What you will do:
Could you set down all of the data again, exactly as it stands?

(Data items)
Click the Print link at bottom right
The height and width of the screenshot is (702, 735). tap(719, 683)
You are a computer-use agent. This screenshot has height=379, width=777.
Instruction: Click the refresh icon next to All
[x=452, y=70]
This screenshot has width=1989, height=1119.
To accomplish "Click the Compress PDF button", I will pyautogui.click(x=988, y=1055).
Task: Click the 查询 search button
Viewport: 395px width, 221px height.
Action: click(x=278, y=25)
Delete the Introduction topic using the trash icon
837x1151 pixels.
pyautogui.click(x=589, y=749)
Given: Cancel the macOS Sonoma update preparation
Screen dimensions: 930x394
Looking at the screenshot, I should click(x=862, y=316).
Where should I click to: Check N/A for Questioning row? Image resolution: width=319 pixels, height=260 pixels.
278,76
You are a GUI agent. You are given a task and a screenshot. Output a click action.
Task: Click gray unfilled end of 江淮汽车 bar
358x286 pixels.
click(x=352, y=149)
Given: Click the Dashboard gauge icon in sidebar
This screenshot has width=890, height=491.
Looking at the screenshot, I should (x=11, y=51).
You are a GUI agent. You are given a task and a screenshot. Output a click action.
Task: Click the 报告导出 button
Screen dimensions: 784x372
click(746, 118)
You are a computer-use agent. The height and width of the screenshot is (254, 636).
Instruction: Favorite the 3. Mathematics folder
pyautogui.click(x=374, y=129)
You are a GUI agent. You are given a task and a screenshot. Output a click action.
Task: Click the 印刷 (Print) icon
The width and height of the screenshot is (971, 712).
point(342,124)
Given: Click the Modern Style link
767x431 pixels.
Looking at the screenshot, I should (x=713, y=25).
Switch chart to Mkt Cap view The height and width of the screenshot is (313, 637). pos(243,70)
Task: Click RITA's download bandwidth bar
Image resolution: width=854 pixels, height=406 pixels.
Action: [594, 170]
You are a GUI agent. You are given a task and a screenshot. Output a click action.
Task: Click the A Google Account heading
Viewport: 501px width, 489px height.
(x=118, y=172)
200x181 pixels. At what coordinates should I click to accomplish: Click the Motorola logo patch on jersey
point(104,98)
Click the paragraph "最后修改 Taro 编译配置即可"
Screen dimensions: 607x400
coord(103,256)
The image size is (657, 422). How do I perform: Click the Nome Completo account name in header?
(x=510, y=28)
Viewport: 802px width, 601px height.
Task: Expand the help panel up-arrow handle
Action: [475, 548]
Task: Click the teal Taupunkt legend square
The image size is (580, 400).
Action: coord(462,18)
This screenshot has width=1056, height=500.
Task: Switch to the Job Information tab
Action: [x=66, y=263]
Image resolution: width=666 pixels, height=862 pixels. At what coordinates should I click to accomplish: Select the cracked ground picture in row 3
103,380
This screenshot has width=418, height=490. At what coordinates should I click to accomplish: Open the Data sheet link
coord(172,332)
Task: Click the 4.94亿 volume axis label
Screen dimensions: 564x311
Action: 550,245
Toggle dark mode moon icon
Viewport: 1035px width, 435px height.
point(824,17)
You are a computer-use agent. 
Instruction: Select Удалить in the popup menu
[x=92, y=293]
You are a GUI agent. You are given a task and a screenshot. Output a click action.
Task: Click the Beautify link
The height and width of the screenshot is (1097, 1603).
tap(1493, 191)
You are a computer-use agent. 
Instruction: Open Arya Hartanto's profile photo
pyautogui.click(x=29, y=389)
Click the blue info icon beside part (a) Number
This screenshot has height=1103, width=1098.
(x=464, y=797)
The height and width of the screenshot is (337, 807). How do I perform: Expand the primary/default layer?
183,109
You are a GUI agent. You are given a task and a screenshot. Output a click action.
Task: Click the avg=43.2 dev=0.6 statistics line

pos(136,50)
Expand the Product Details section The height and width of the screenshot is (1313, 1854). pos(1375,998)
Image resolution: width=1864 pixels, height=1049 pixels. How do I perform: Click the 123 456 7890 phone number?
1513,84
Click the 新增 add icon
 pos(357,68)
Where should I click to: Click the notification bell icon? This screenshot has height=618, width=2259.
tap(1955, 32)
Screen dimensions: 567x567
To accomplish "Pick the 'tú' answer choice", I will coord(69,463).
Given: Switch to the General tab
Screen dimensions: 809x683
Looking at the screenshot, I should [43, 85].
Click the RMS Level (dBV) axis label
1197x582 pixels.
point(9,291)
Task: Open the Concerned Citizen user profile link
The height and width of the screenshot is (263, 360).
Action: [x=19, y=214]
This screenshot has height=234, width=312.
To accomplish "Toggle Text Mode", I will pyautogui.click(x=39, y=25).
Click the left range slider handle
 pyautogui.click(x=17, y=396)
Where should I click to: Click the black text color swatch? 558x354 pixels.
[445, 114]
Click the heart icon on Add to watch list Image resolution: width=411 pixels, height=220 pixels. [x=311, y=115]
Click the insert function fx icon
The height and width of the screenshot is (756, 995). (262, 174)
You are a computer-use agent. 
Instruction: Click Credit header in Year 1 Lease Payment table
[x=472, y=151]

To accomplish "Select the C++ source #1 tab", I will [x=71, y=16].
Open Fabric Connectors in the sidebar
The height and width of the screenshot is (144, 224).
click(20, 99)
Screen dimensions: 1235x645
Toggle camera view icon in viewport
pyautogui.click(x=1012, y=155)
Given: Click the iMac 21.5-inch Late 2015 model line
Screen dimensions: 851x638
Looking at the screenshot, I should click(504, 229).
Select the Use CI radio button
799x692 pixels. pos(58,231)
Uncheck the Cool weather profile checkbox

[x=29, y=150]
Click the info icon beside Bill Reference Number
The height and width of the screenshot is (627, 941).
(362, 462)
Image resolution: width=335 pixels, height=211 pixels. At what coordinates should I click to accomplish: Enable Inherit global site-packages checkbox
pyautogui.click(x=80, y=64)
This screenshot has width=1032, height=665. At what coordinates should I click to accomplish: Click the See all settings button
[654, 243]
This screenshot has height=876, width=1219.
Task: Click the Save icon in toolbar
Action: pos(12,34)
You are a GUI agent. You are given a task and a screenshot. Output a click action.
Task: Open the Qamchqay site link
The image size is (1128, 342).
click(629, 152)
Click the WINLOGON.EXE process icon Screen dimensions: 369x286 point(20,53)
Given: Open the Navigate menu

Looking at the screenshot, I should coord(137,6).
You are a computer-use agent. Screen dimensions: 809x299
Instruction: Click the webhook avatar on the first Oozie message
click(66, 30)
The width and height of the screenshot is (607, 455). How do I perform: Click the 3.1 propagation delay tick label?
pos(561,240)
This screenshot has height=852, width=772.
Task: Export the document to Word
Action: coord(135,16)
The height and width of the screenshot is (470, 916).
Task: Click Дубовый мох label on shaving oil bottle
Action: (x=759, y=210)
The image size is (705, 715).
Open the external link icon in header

Reply to the task:
Click the Print link at bottom right
The height and width of the screenshot is (702, 735). tap(719, 683)
You are a computer-use agent. This screenshot has height=379, width=777.
Instruction: Click the refresh icon next to All
[x=452, y=70]
This screenshot has width=1989, height=1119.
To accomplish "Click the Compress PDF button", I will pyautogui.click(x=988, y=1055).
Task: Click the 查询 search button
Viewport: 395px width, 221px height.
Action: click(x=278, y=25)
Delete the Introduction topic using the trash icon
837x1151 pixels.
pyautogui.click(x=589, y=749)
Given: Cancel the macOS Sonoma update preparation
Screen dimensions: 930x394
Looking at the screenshot, I should click(x=862, y=316).
Where should I click to: Check N/A for Questioning row? Image resolution: width=319 pixels, height=260 pixels.
278,76
You are a GUI agent. You are given a task and a screenshot. Output a click action.
Task: Click gray unfilled end of 江淮汽车 bar
358x286 pixels.
click(x=352, y=149)
Given: Click the Dashboard gauge icon in sidebar
This screenshot has width=890, height=491.
Looking at the screenshot, I should (x=11, y=51).
You are a GUI agent. You are given a task and a screenshot. Output a click action.
Task: Click the 报告导出 button
Screen dimensions: 784x372
click(746, 118)
You are a computer-use agent. The height and width of the screenshot is (254, 636).
Instruction: Favorite the 3. Mathematics folder
pyautogui.click(x=374, y=129)
You are a GUI agent. You are given a task and a screenshot. Output a click action.
Task: Click the 印刷 (Print) icon
The width and height of the screenshot is (971, 712).
point(342,124)
Given: Click the Modern Style link
767x431 pixels.
Looking at the screenshot, I should (x=713, y=25).
Switch chart to Mkt Cap view The height and width of the screenshot is (313, 637). pos(243,70)
Task: Click RITA's download bandwidth bar
Image resolution: width=854 pixels, height=406 pixels.
Action: [594, 170]
You are a GUI agent. You are given a task and a screenshot. Output a click action.
Task: Click the A Google Account heading
Viewport: 501px width, 489px height.
(x=118, y=172)
200x181 pixels. At what coordinates should I click to accomplish: Click the Motorola logo patch on jersey
point(104,98)
Click the paragraph "最后修改 Taro 编译配置即可"
Screen dimensions: 607x400
coord(103,256)
The image size is (657, 422). How do I perform: Click the Nome Completo account name in header?
(x=510, y=28)
Viewport: 802px width, 601px height.
Task: Expand the help panel up-arrow handle
Action: [475, 548]
Task: Click the teal Taupunkt legend square
The image size is (580, 400).
Action: coord(462,18)
This screenshot has width=1056, height=500.
Task: Switch to the Job Information tab
Action: [x=66, y=263]
Image resolution: width=666 pixels, height=862 pixels. At what coordinates should I click to accomplish: Select the cracked ground picture in row 3
103,380
This screenshot has width=418, height=490. At what coordinates should I click to accomplish: Open the Data sheet link
coord(172,332)
Task: Click the 4.94亿 volume axis label
Screen dimensions: 564x311
Action: 550,245
Toggle dark mode moon icon
Viewport: 1035px width, 435px height.
point(824,17)
You are a computer-use agent. 
Instruction: Select Удалить in the popup menu
[x=92, y=293]
You are a GUI agent. You are given a task and a screenshot. Output a click action.
Task: Click the Beautify link
The height and width of the screenshot is (1097, 1603).
tap(1493, 191)
You are a computer-use agent. 
Instruction: Open Arya Hartanto's profile photo
pyautogui.click(x=29, y=389)
Click the blue info icon beside part (a) Number
This screenshot has height=1103, width=1098.
(x=464, y=797)
The height and width of the screenshot is (337, 807). How do I perform: Expand the primary/default layer?
183,109
You are a GUI agent. You are given a task and a screenshot. Output a click action.
Task: Click the avg=43.2 dev=0.6 statistics line

pos(136,50)
Expand the Product Details section The height and width of the screenshot is (1313, 1854). pos(1375,998)
Image resolution: width=1864 pixels, height=1049 pixels. How do I perform: Click the 123 456 7890 phone number?
1513,84
Click the 新增 add icon
 pos(357,68)
Where should I click to: Click the notification bell icon? This screenshot has height=618, width=2259.
tap(1955, 32)
Screen dimensions: 567x567
To accomplish "Pick the 'tú' answer choice", I will coord(69,463).
Given: Switch to the General tab
Screen dimensions: 809x683
Looking at the screenshot, I should [43, 85].
Click the RMS Level (dBV) axis label
1197x582 pixels.
point(9,291)
Task: Open the Concerned Citizen user profile link
The height and width of the screenshot is (263, 360).
Action: [x=19, y=214]
This screenshot has height=234, width=312.
To accomplish "Toggle Text Mode", I will pyautogui.click(x=39, y=25).
Click the left range slider handle
 pyautogui.click(x=17, y=396)
Where should I click to: Click the black text color swatch? 558x354 pixels.
[445, 114]
Click the heart icon on Add to watch list Image resolution: width=411 pixels, height=220 pixels. [x=311, y=115]
Click the insert function fx icon
The height and width of the screenshot is (756, 995). (262, 174)
You are a computer-use agent. 
Instruction: Click Credit header in Year 1 Lease Payment table
[x=472, y=151]

To accomplish "Select the C++ source #1 tab", I will [x=71, y=16].
Open Fabric Connectors in the sidebar
The height and width of the screenshot is (144, 224).
click(20, 99)
Screen dimensions: 1235x645
Toggle camera view icon in viewport
pyautogui.click(x=1012, y=155)
Given: Click the iMac 21.5-inch Late 2015 model line
Screen dimensions: 851x638
Looking at the screenshot, I should click(504, 229).
Select the Use CI radio button
799x692 pixels. pos(58,231)
Uncheck the Cool weather profile checkbox

[x=29, y=150]
Click the info icon beside Bill Reference Number
The height and width of the screenshot is (627, 941).
(362, 462)
Image resolution: width=335 pixels, height=211 pixels. At what coordinates should I click to accomplish: Enable Inherit global site-packages checkbox
pyautogui.click(x=80, y=64)
This screenshot has width=1032, height=665. At what coordinates should I click to accomplish: Click the See all settings button
[654, 243]
This screenshot has height=876, width=1219.
Task: Click the Save icon in toolbar
Action: pos(12,34)
You are a GUI agent. You are given a task and a screenshot. Output a click action.
Task: Open the Qamchqay site link
The image size is (1128, 342).
click(629, 152)
Click the WINLOGON.EXE process icon Screen dimensions: 369x286 point(20,53)
Given: Open the Navigate menu

Looking at the screenshot, I should coord(137,6).
You are a computer-use agent. Screen dimensions: 809x299
Instruction: Click the webhook avatar on the first Oozie message
click(66, 30)
The width and height of the screenshot is (607, 455). How do I perform: Click the 3.1 propagation delay tick label?
pos(561,240)
This screenshot has height=852, width=772.
Task: Export the document to Word
Action: coord(135,16)
The height and width of the screenshot is (470, 916).
Task: Click Дубовый мох label on shaving oil bottle
Action: (x=759, y=210)
The image size is (705, 715).
Open the external link icon in header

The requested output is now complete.